In the part of the rows that runs from the first line through the line containing "[x=85, y=179]", swap "Email compose icon" for "Email compose button" and reproduce those lines with nothing else altered. Omit the pictures.

--- START OF DATA EXTRACT ---

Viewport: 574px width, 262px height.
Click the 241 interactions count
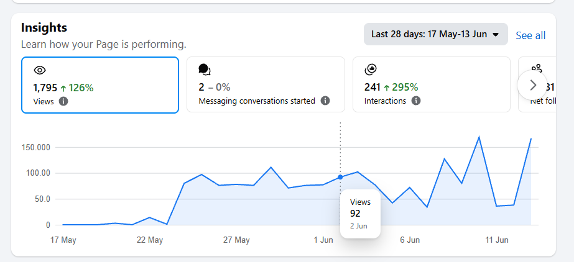(373, 87)
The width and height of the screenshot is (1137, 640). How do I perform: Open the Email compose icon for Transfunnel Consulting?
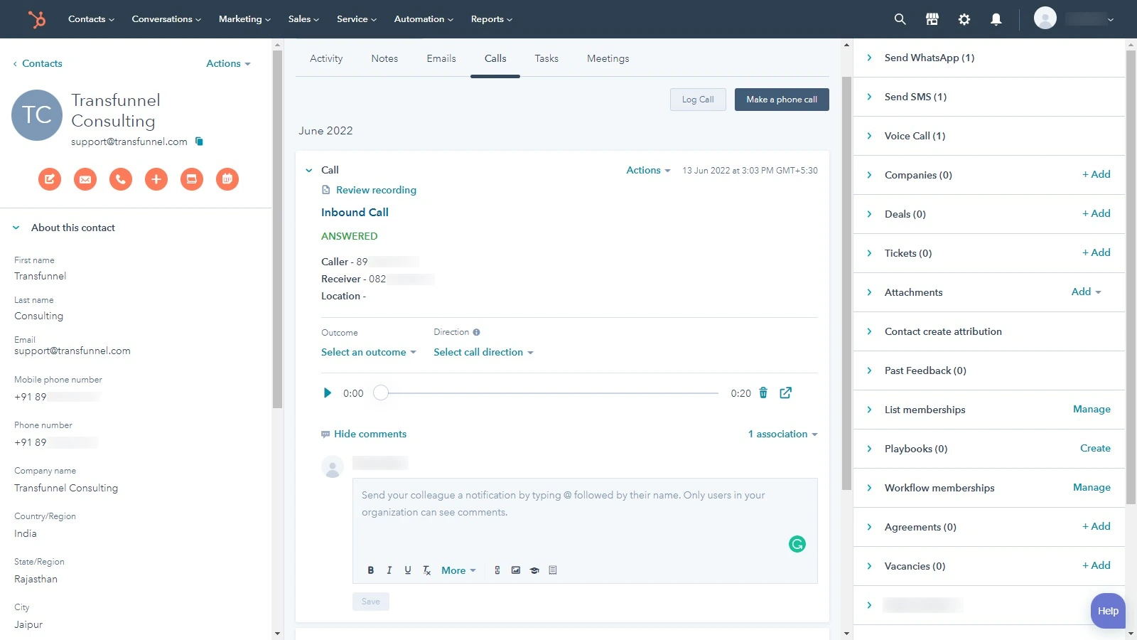[x=85, y=179]
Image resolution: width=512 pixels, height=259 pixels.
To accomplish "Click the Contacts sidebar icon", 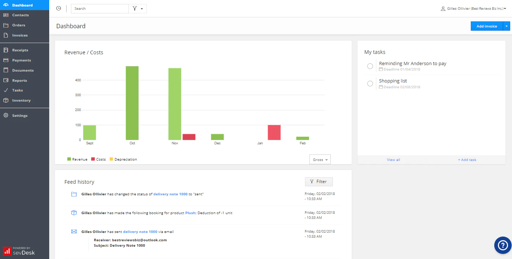I will [x=6, y=15].
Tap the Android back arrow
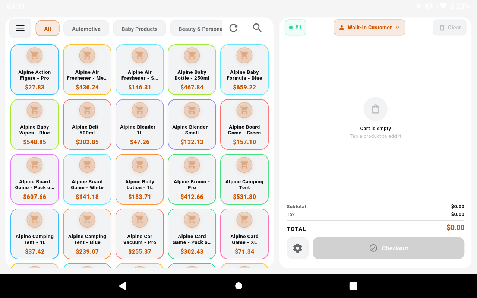 pyautogui.click(x=122, y=286)
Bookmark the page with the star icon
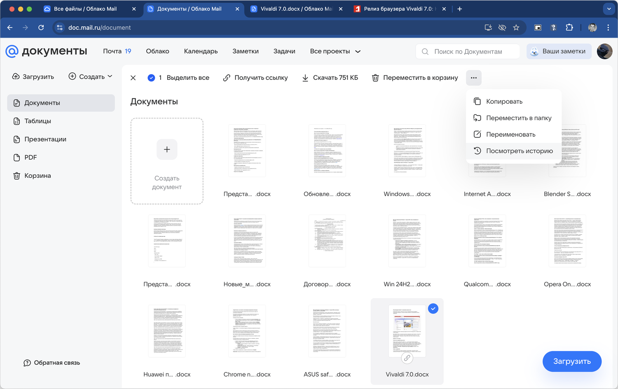Viewport: 618px width, 389px height. point(516,28)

--- END OF DATA EXTRACT ---

[COMPLETE RESPONSE]
Viewport: 574px width, 262px height.
Click the 241 interactions count
(373, 87)
The width and height of the screenshot is (1137, 640). How do I perform: Open the Email compose button for Transfunnel Consulting?
[x=85, y=179]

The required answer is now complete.